American hardcore punk band

The Stains is an American hardcore punk band from the Boyle Heights neighborhood of Los Angeles, California, United States. One of the first East Los Angeles punk groups, the band started playing punk in 1976. Their style is described as hardcore and speedy, and as an innovator in bringing elements of metal into hardcore.

==History==
The Stains recorded their debut album in 1981, produced by SST Records house producer Spot. It was released by SST in 1983. The debut album is often considered influential in bridging hardcore punk and heavy metal before the creation of thrash metal. The band has been on tours with Black Flag, Hüsker Dü and countless others.

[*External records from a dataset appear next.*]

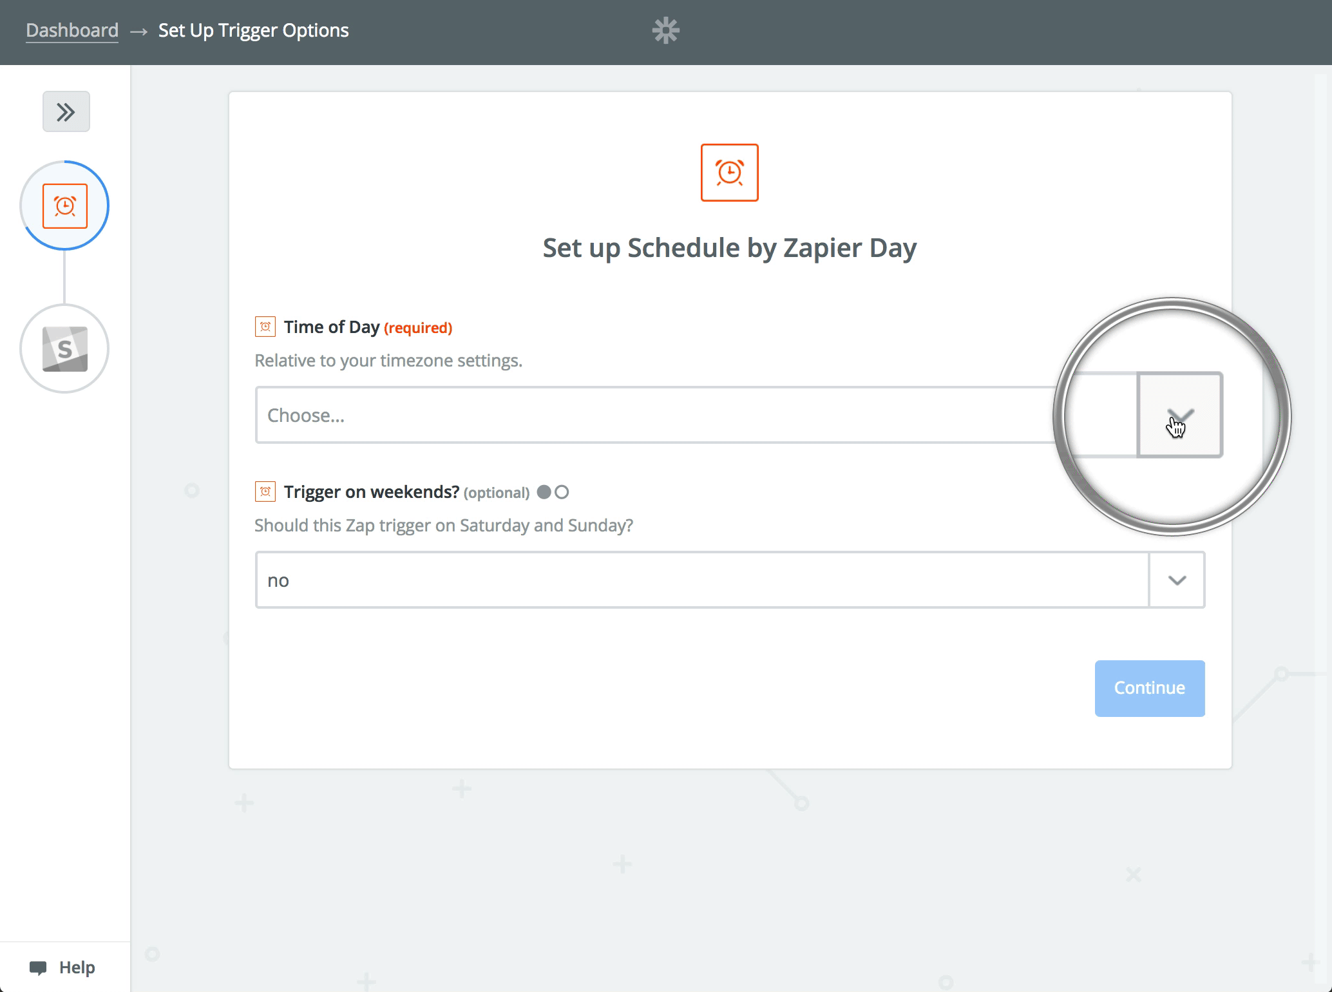
Task: Click the large alarm clock icon above title
Action: 730,173
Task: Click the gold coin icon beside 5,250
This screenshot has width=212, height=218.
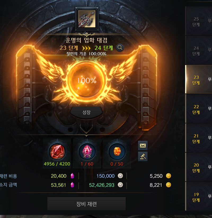Action: 168,176
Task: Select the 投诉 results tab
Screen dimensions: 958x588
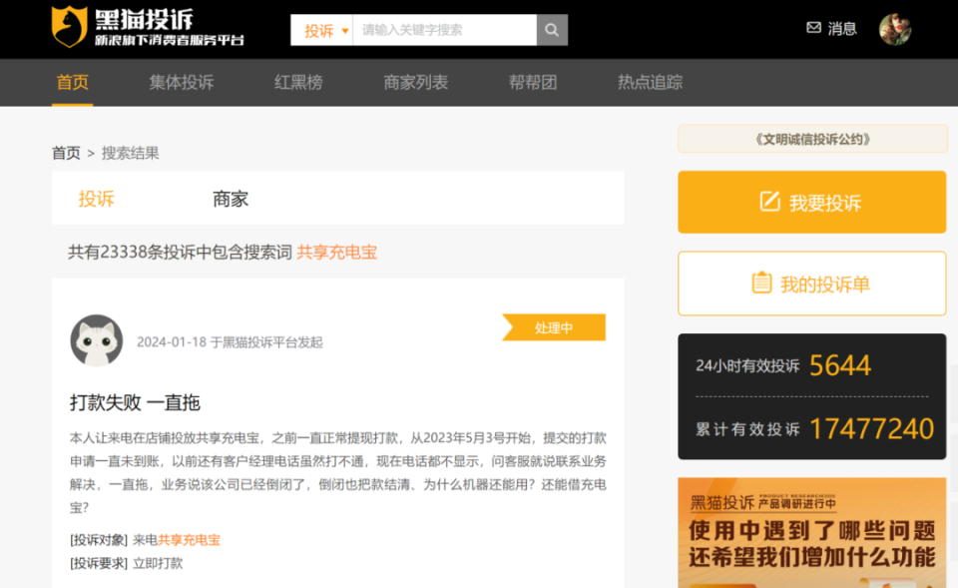Action: point(96,199)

They were one of the bands that played at a 2001 "anniversary show" memorializing the landmark East Los Angeles punk venue, Vex Populi. The music writer Josh Kun wrote in Los Angeles magazine that their set was "punk rock enough for the Stains to leave a pool of blood on the stage's wood beams".

==Members==
On their album, the band's members were Jesus Amezquita, lead guitar, Robert Becerra, guitar; Ceasar Viscarra, bass; Gilbert Berumen, drums; and Rudy Navarro, vocalist. Guitarist Robert Becerra's performance style was a model for Greg Ginn's musical concepts for Black Flag. Viscarra and another Stains drummer, Louie Dufau, later played with Dez Cadena in his post-Black Flag band DC3, and Viscarra also played with cowpunk band, Blood on the Saddle. Becerra died on September 1, 2023, at the age of 64.